In the summer of 2019, my cousin traveled to Lithuania to visit the country where much of our family originated, home to my parents, Berl and Raya Kagan, and aunt, Nechama Ilman Himmel. It was our good fortune that he met Stanislovas Stasiulis of the Vilna Gaon Museum of Jewish History, who introduced us to his colleague Danutė Selčinskaja, long time head of the museum‘s department for discovering, recording and acknowledging Rescuers of Holocaust-era Lithuania.

Danutė knew the story of six heroic Lithuanian peasants from the hamlet of Karalgiris who rescued eight Jews from the Kovno Ghetto. She was very familiar with the story that had been published in post-war newspapers in Lithuania and in the book, Unarmed Fighters (Ir be ginklo kariai), but despite several attempts, lacked the documentation to confirm the accuracy of the story.

She was not yet familiar with my father’s diary, published in 1955 in Yiddish in New York by the Congress for Jewish Culture, entitled A yid in vald (A Jew in the Woods). The entries in the diary would confirm what was written in several post-war publications about this rescue, including the first names of each of the rescuers. She, along with Stanislovas, quickly grasped the historical value of the published Yiddish diary as it provided an in-depth picture of the rescuers of the Holocaust period in Lithuania. And due to Danutė‘s hard work and dedication she brought to fruition the long overdue recognition of these righteous Lithuanians this past September.

In 2021 Tadas Pocius and Barbora Urbonaviciute-Baceviciene, Antanas Volskis and Stanislava Volskiene, Leonas Vaidotas and Stanislava Vaidotiene were posthumously awarded the Award of the State of Lithuania known as The Life Saving Cross.

My father’s memoir is a rare, first-hand chronicle of the rescue of eight Jews from the Kovno Ghetto in October of 1943, their unlikely survival for ten months, until Lithuania was liberated by the Soviet Army in August of 1944. Whether living in a barn or the nearby bushes or in the forest close to the village of Karalgiris, this ten-month period was the most critical of their entire lives and the only reason I am here today, able to write about this.

Prior to getting in touch with Danutė and Stanislovas, I had no idea who the people were that rescued my parents, Raya and Berl Kagan (Kahn) and my aunt Nechama Ilman Himmel. My father, while keeping the diary in those dark days, did not enter any last names for fear that should the diary be found, his rescuers would be killed. So, all these years later, I finally learned the last names of the rescuers.

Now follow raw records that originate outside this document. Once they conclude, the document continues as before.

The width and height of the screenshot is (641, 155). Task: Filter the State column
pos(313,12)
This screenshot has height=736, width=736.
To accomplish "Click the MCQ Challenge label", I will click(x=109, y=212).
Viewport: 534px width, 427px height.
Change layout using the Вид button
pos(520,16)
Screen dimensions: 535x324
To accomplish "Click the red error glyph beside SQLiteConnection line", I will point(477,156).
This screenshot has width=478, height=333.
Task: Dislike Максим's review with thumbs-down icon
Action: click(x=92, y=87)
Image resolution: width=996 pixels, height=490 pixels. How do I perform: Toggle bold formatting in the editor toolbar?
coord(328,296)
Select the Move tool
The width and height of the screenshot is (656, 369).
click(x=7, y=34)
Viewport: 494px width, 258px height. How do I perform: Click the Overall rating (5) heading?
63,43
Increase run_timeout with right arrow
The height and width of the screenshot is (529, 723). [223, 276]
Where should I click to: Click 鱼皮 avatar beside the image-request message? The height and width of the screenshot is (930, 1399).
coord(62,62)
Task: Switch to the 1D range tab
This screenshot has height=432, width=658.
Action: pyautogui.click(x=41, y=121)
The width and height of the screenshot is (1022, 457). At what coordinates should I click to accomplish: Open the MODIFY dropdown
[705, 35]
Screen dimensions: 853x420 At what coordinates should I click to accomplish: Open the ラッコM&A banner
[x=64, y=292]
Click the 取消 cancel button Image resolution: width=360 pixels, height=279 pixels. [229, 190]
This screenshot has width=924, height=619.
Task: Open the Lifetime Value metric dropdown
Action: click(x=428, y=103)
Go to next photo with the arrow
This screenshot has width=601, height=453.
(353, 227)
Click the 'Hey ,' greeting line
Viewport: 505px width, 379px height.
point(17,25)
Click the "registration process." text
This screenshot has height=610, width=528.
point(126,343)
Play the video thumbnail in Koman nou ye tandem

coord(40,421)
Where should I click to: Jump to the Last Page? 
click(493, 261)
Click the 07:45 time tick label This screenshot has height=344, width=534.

It was Tadas Pocius and Barbora Urbonavičiūtė-Bacevičienė who hid my parents in their barn and guided them when they had to hide in the bushes or the forest. Never expecting a positive result, I asked Danutė whether there might be any relatives. Danutė posted articles in local papers, spoke to local people and, after much work, this is how relatives of the rescuers were found! There were four granddaughters of Tadas and Barbora living in Lithuania!

Danutė’s work in finding the descendants of Tadas and Barbora has proved to be an inspiration. Her work has enriched my life and that of my family in so many ways. Over the last six months, I’ve had the privilege of becoming friends with the granddaughters of Tadas Pocius and Barbora Urbonavičiūtė-Bacevičienė, and even a great granddaughter. And perhaps, it addresses my father’s final words at the end of his diary: “May this story remain, always, as a reminder and as an inspiration.”

Some seventy years following its first publication in 1955, I remain hopeful it can be published in both Lithuanian and English with the hope it provides anew inspiration to others, just as it has for me and my family. Thank you Danute and Stanislovas!